NWRA to Develop Headlight Restoration Standard
May 15, 2012
by Erica Terrini, firstname.lastname@example.org
To date there has been no standard for automotive headlight restoration but today the National Windshield Repair Association (NWRA) released its plan to develop a standard for what has been a “diversified” procedure, according to NWRA board member Kerry Wanstrath of Glass Technology in Durango, Colo.
According to Wanstrath, the need for a cohesive set of guidelines has been apparent for several years based on his observations of various companies and their differentiating techniques to completing the headlight restoration procedure.
“There’s—I’ll put it as nicely as I can—a diverse opinion as to how the process can be done and should be done,” Wanstrath says. “I think the fact that there’s so much diversity causes some of us that have been in the industry for 10 years, or maybe even 15 years, to question what is the right way. What is an acceptable means of restoring [a headlight] as close to factory specifications as possible?”
Wanstrath says while most believe this to be a purely cosmetic procedure—when it comes to the headlight restoration procedure, the lack of clarity is a safety issue at heart. This is especially true for cars older than five years and additionally with higher-than-average exposure to UV rays, which can deteriorate the clarity of the acrylic causing the lights to become diffused, according to Wanstrath.

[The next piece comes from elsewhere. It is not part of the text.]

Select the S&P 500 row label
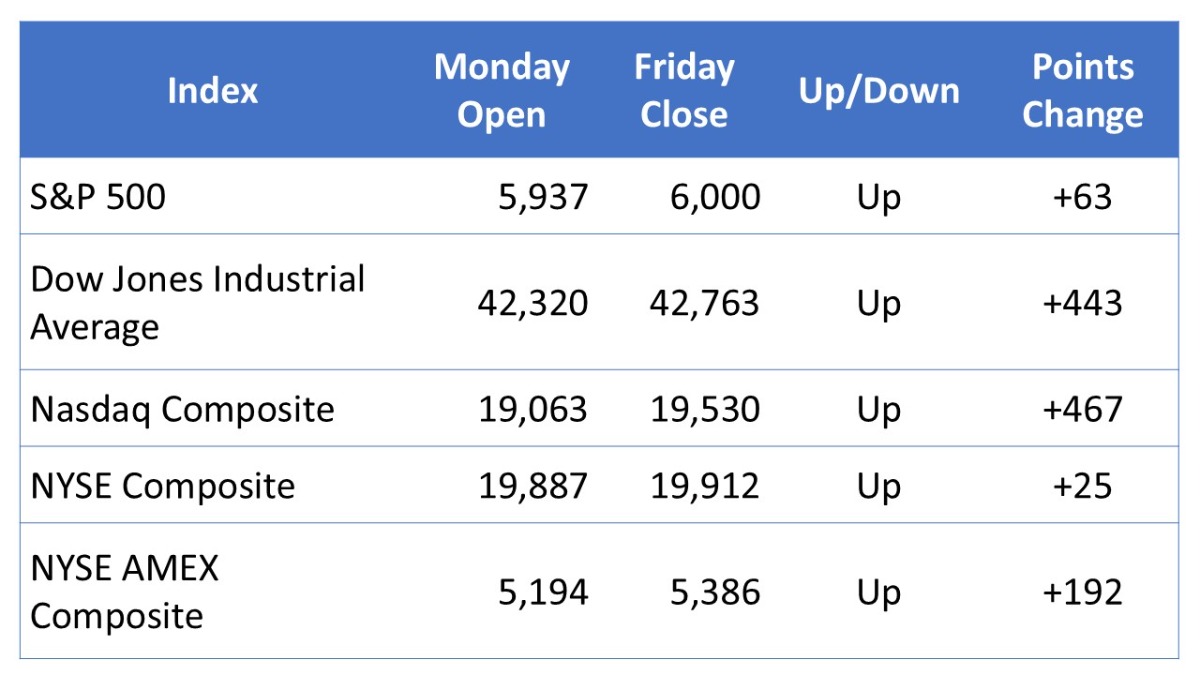The height and width of the screenshot is (675, 1200). 98,197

Typically there are two different approaches to headlight restorations, according to Wanstrath--quick versus systematic. He says in some cases there can be results that are a temporary fix for diffusing lights. In order to minimize the chances of lights becoming diffused, clarity should be restored to the headlight, he says.
“Those of us who have been in the industry longer than most want to see an industry-wide recognition or standard developed that determines what the results should be and the clarity and so forth to ensure the safety of consumers,” he says.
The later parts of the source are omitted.